Vienna Fingers is an American brand of cookie made by the Keebler Company, a division of Ferrero SpA. They consist of a sandwich of vanilla flavored outer crust filled with vanilla cream flavored filling. Akin to an Oreo, the surface is textured and embossed with the product name, but Vienna Fingers have a round-ended 'finger' shape. They come in a red and yellow accented rectangular package with the words "Vienna Fingers" in white lettering. Nabisco's Cameo is similar.

== History ==
Vienna Fingers were one of the products originally sold by Sunshine Biscuits. The cookies first were marketed by Sunshine Biscuits in 1915 and trademarked as "Vienna Fingers Sandwich" in November 1947. The popularity of the Vienna Fingers cookies was memorialized by American playwright and screenwriter Neil Simon in his 1965 play The Odd Couple, which was adapted into a 1968 comedy film. In the play, Oscar Madison attempts to distract a depressed Felix Ungar with snack food: "How about vanilla wafers? Or Vienna fingers? I got everything."

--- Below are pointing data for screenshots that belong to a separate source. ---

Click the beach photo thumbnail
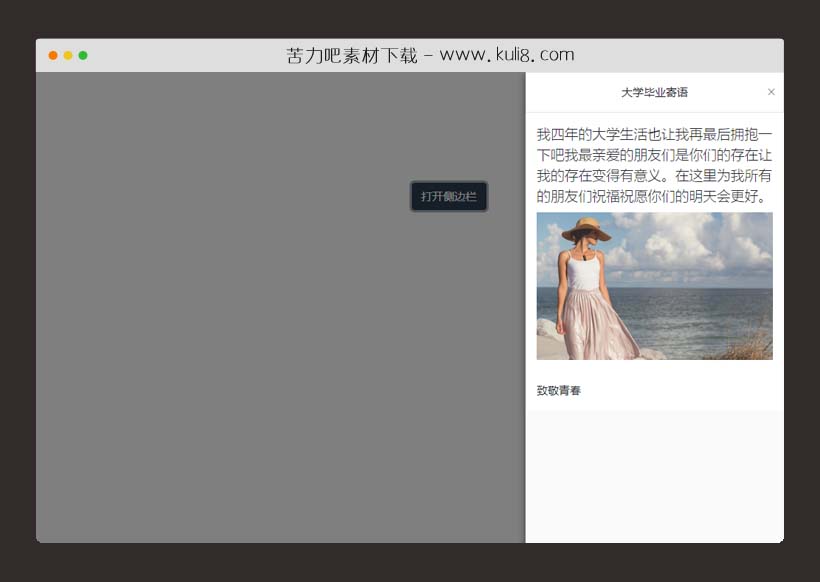Viewport: 820px width, 582px height. coord(655,287)
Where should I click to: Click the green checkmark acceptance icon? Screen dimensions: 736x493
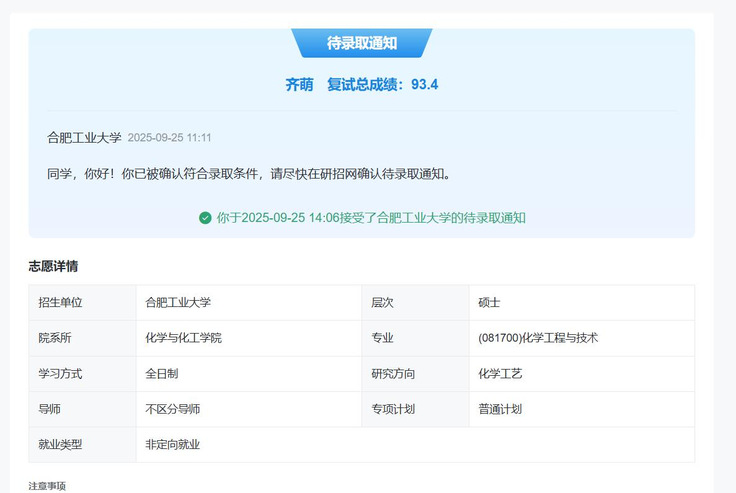click(x=205, y=218)
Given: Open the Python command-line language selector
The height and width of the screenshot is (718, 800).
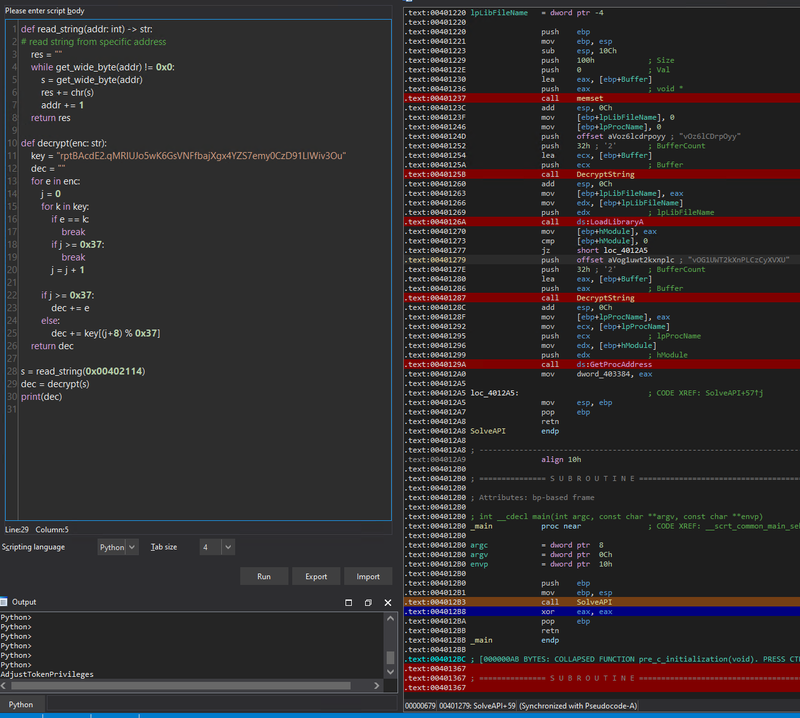Looking at the screenshot, I should [x=21, y=704].
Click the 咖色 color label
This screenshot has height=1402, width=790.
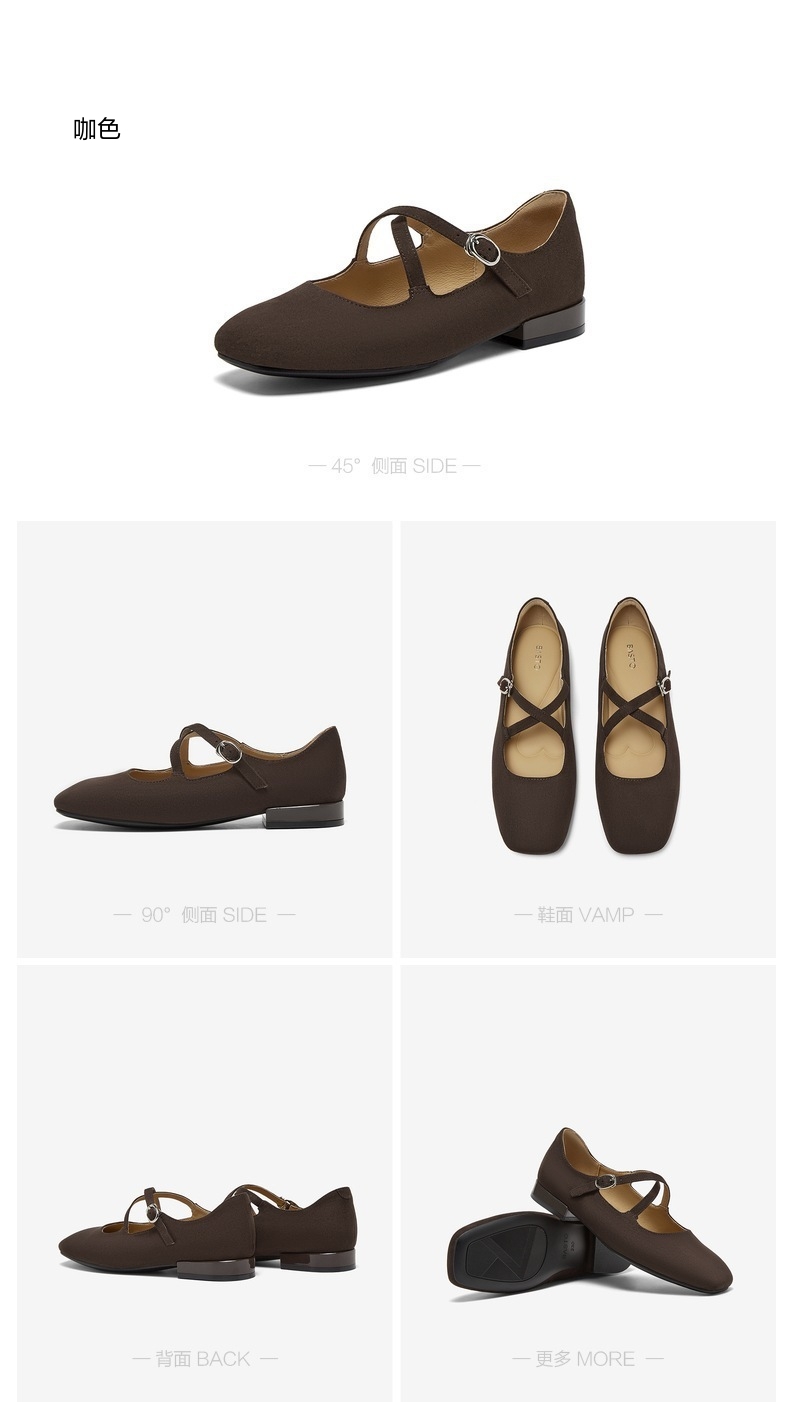point(96,129)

In January 1985, the product was renamed "Vienna Fingers". At the Food Marketing Institute's 1994 Supermarket convention, both low-fat Hydrox cookies and reduced-fat Vienna Fingers were introduced by Sunshine Biscuits.

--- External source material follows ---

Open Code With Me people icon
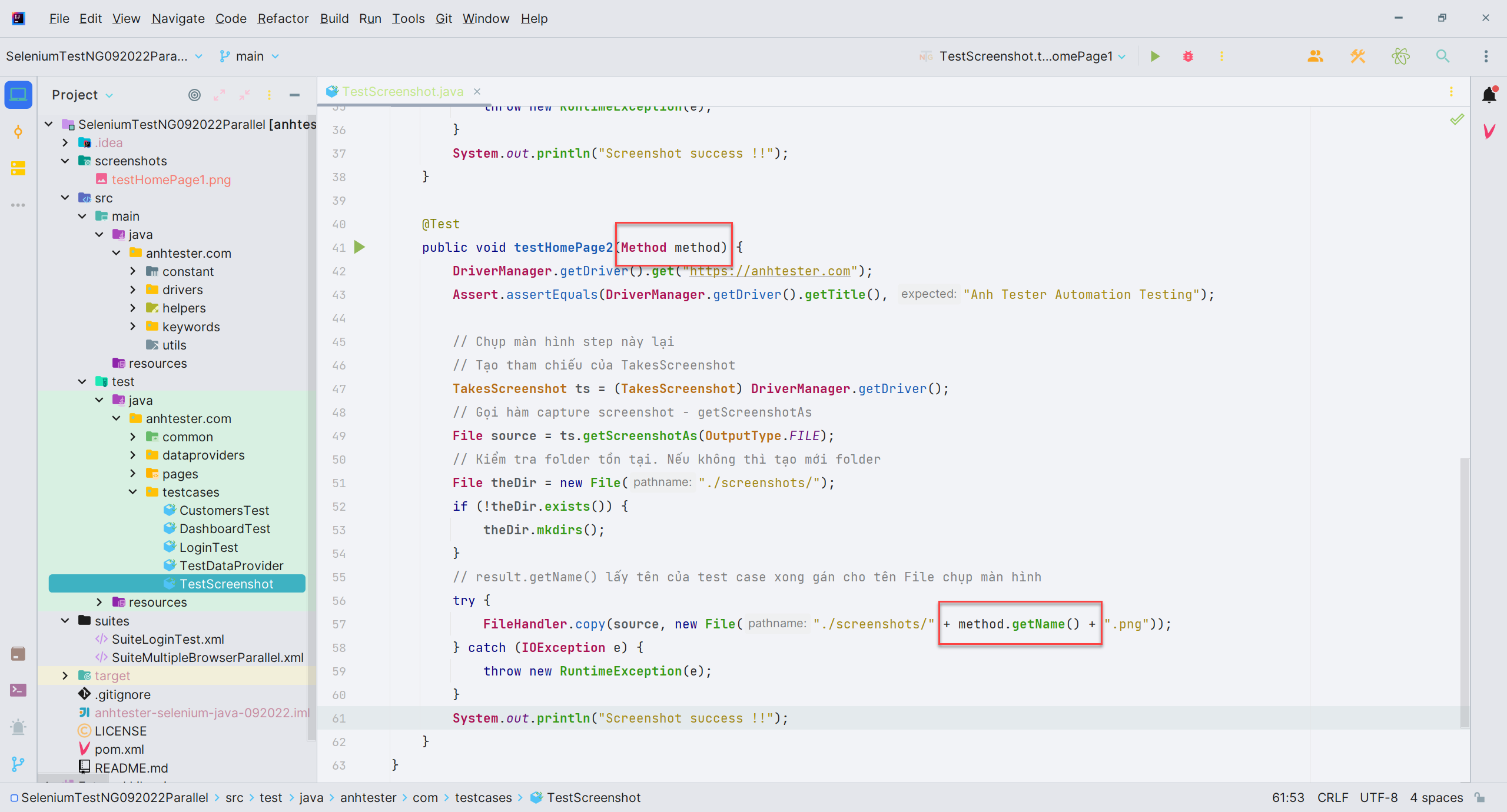The width and height of the screenshot is (1507, 812). pos(1315,56)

In late August 1994, Sunshine Biscuits donated over 21,000 Vienna Fingers and Hydrox cookies to a contingent of American troops from Fort Eustis Army Base. The company's action was a follow-up to a similar Sunshine shipment sent to troops during the 1990-1991 Gulf War and a soldier's scrawled response note on an Oreo box, "Please deploy cookies." In the company's words, "the donation of these cookie favorites will give the troops a taste of home and make their time away from their families a little more pleasant." The Vienna Fingers and Hydrox cookies were brought with the troops to the refugee-filled border area between Rwanda and Zaire.

When Keebler purchased Sunshine Biscuits in 1996, it retained the product as part of its line. At the time of Keebler's acquisition, Vienna Fingers brought in $50 million in sales annually. Following the acquisition of the product line by Keebler, a lemon filling version of the cookie was introduced.